At the genome-wide scale, the functional impact of CNVs has been studied in mouse and rat (Guryev et al., 2008; Henrichsen et al., 2009b; Orozco et al., 2009). In mouse, one study reported that the expression of genes within CNVs show moderate correlations with copy number changes (Henrichsen et al., 2009b), and another study reported that 83% of genes within CNVs were differentially expressed (Orozco et al., 2009). In rat, CNVs show functional relationships with 22 expression quantitative loci (Guryev et al., 2008).
A recent study reported 2,368 CNVs in horse (Doan et al., 2012). However, the relationships between CNVs and gene expression levels in horse have not yet been examined. In the current study, we investigated the effects of copy number deletion in the blood and muscle transcriptomes of Thoroughbred racing horses.
MATERIALS AND METHODS
RNA-seq data before and after exercise
We used RNA-seq data from four horses before and after exercise, as described elsewhere (Park et al., 2012; Kim et al., 2013); the data were submitted to the NCBI Gene Expression Omnibus (GEO) (http://www.ncbi.nlm.nih.gov/geo/) under accession number GSE37870. Briefly, samples of skeletal muscle and blood were taken from Thoroughbred horses before and after exercise. Then, using the Iluumina HiSeq2000, 20 sets of transcriptome data were generated for muscle and blood from four horses both before and after exercise.

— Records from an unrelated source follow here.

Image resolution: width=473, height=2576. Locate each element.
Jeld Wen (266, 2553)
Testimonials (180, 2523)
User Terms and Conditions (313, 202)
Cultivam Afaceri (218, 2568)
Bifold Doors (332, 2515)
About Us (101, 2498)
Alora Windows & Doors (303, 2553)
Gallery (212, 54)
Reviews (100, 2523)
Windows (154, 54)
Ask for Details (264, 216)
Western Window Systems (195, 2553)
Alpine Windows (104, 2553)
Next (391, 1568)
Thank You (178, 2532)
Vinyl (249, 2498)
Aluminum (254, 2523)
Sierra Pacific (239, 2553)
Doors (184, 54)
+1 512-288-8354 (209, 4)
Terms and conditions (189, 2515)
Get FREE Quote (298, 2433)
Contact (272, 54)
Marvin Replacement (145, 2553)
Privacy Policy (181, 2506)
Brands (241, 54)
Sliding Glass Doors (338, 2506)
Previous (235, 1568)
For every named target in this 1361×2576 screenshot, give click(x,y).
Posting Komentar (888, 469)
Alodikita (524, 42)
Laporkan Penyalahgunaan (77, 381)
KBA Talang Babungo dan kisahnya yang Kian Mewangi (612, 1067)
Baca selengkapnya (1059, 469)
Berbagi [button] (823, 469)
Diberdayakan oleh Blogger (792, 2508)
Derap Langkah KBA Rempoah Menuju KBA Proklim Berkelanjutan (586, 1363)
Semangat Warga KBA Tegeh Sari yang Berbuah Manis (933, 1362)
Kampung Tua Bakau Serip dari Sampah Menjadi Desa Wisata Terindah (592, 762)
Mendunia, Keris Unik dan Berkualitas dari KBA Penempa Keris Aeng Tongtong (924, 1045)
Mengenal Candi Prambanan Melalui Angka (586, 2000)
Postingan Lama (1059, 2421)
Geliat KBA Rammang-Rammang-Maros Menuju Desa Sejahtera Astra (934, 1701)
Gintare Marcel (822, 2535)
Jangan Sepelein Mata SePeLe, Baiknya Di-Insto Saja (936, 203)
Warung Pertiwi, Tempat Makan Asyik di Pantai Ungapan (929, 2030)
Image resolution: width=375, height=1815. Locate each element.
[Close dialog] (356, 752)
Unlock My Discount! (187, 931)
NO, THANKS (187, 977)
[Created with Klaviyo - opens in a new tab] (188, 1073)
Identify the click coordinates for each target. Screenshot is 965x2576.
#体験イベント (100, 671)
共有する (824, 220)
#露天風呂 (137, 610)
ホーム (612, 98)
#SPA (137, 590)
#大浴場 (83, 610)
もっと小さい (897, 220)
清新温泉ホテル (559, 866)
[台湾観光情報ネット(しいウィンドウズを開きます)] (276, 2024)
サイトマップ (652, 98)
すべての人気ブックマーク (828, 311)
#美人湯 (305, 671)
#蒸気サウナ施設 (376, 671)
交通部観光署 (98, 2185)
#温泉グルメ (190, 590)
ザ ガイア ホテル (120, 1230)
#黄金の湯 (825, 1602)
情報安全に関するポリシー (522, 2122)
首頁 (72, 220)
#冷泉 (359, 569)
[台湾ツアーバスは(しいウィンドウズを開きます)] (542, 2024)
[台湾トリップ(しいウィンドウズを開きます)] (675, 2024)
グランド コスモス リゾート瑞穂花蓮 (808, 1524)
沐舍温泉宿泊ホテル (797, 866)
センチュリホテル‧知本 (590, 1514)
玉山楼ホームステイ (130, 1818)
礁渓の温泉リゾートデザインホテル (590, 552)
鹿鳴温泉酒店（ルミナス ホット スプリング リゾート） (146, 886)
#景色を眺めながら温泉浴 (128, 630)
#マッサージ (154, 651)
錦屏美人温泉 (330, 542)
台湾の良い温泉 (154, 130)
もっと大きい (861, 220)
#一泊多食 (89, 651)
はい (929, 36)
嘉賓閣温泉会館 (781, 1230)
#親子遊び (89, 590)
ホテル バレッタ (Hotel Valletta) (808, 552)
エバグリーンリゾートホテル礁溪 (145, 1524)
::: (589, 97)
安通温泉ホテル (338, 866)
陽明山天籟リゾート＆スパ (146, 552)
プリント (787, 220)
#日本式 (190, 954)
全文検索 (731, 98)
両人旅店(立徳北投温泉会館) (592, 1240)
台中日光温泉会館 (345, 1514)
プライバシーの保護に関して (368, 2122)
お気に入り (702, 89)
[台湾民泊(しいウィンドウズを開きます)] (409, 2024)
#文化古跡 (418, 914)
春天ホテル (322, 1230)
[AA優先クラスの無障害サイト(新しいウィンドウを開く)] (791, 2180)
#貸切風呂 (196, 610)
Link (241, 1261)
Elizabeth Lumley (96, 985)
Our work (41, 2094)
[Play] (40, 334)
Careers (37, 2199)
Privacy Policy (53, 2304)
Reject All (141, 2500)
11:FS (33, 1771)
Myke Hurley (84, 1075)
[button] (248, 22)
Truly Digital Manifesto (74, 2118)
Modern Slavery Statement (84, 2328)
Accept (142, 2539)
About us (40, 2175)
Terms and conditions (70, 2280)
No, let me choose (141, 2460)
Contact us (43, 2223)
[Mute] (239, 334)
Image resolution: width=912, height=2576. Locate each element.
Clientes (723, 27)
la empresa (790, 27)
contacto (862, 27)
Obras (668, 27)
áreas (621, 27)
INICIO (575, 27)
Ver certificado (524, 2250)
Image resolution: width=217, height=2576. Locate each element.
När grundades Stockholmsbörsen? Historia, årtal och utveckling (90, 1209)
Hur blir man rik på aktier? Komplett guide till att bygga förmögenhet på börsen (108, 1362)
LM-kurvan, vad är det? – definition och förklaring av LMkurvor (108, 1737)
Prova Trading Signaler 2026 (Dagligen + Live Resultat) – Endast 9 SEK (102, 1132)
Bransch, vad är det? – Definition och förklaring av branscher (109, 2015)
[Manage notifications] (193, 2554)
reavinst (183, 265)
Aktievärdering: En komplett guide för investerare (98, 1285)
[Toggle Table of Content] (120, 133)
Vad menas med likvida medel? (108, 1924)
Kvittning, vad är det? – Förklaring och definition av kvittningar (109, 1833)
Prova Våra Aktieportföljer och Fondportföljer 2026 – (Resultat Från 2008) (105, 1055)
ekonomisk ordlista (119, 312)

The sequences were mapped to a horse reference genome using TopHat (ver.1.4.1) and annotated using the EquCab2 database (http://hgdownload.cse.ucsc.edu/downloads.html-horse) (Supplementary Table 3).
Mapped reads were assembled using Cufflinks (ver.1.3.0) (Trapnell et al., 2010) to estimate the abundance of genes. Fragments per kilobase of exon per million fragments (FPKM) of each sample were calculated to estimate the expression levels of the genes. The FPKM value set for all genes in the muscle and blood tissue samples was normalized using Quantile normalization (Bolstad).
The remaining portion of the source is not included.